The transit data include capital and operating expenses for all years from 1991 through 2011. I decided to compare the average of 1991 through 2000 per capita expenses with population growth in the 1990s, and the average of 2001 through 2010 per capita expenses with population growth in the 2010s. In case there is a delayed response, I also compared the average of 1990 through 2000 per capita expenses with population growth in the 2000s. Although it shouldn’t matter too much, I used GNP deflators to convert all costs to 2012 dollars.

Transit Ridership Falls Since 2008

The lies begin right in the headline of the American Public Transportation Association’s annual press release patting the industry on the back for carrying heavily subsidized riders last year. “Record 10.5 Billion Trips Taken On U.S. Public Transportation In 2012,” claims the press release headline.

The text reveals that it wasn’t actually a record at all, but merely the “second-highest ridership since 1957.” When was the first highest? In 2008, meaning the headline would have been more accurate if it had read, “Transit Ridership Falls Since 2008.”

Of course, as a lobby group, APTA is paid to promote the transit industry. Reporters are also paid to see through lobbyists’ lies, but unfortunately many of them simply modestly rewrite the press release while others add their own questionable analyses.

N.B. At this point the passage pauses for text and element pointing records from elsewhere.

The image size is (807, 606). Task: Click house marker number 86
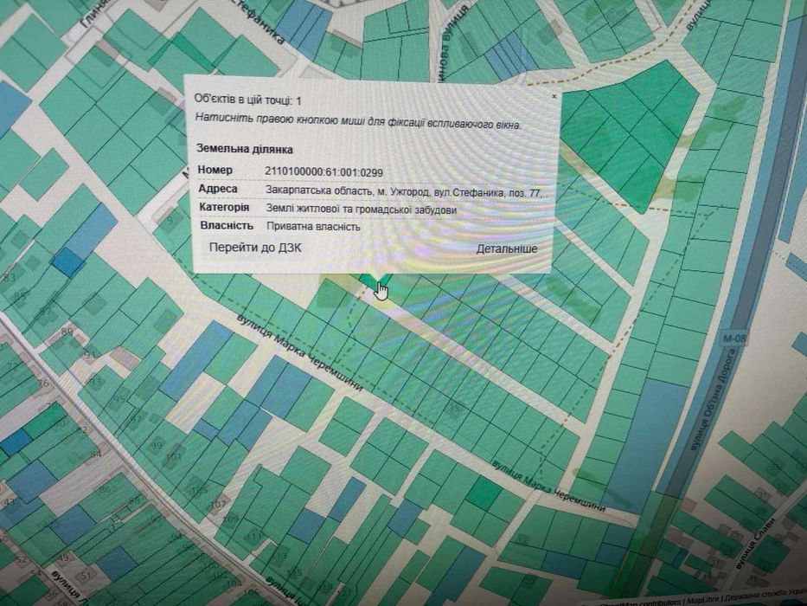click(x=67, y=331)
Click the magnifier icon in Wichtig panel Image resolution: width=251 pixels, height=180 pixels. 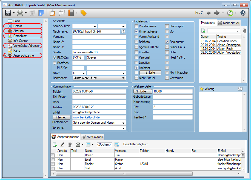(240, 89)
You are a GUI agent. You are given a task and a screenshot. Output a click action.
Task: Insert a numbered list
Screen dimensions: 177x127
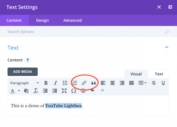coord(75,83)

Source: Auto driving is from the Federal Highway Administration’s Highway Statistics series, while the transit numbers are from APTA’s own Public Transportation Fact Book.

Anti-auto writers gleefully report that transit ridership is growing faster than driving. While it is true that urban driving has stagnated since the 2008 financial crisis, the chart above shows that transit has a long way to go to catch up with driving. (Note that DC Streets Blog reports on total driving, while I use urban driving, which is a better comparison with urban transit.)

In 2012, transit carried about 1.8 percent of motorized urban passenger miles, which is about what transit’s share of urban passenger miles has been, plus or minus 0.1 percent, since 1993. Before then, it was 2.1 percent in 1990, 3.1 percent in 1980, and 4.7 percent in 1970. The roughly half a trillion dollars spent subsidizing transit since 1970 hasn’t done much good.

Another point APTA carefully neglects to mention is that urban population growth is the main source of transit ridership growth. Transit carried about 44 trips per urban resident in 2012, which is about what it has been, plus or minus 1 trip, since 2005. Prior to that, they grew since 1995, when they were just 38, but steadily shrank before then. In 1990, there were 47 trips per capita and in 1980 there were 51.

The press release also reports that the fastest growing form of transit is light rail. But it neglects to mention that that is mainly because of new construction. In fact, the miles of rail are growing far faster than rail riders.

In 1994, light rail carried more than 500,000 trips per route mile. By 1999 this had fallen below 400,000 trips per mile; by 2012 it was down to 300,000 trips per mile. With rising construction costs and falling ridership per mile, light rail is suffering from some seriously diminishing returns.

It is certainly reasonable to ask whether the stagnation of urban driving is a trend or simply a reflection of the recession and high unemployment rates among young people. But it is not reasonable to think that transit is providing an adequate substitute for urban driving.

According to the Federal Highway Administration’s traffic volume trends, urban driving declined by 11 billion vehicle miles between 2007 and 2012. Considering average occupancy rates, that’s roughly 16 billion passenger miles. In that time period, urban transit gained about 3 billion passenger miles, all of them between 2007 and 2008. To the extent that people really are driving less, it is more because they are traveling less than that they are riding transit more.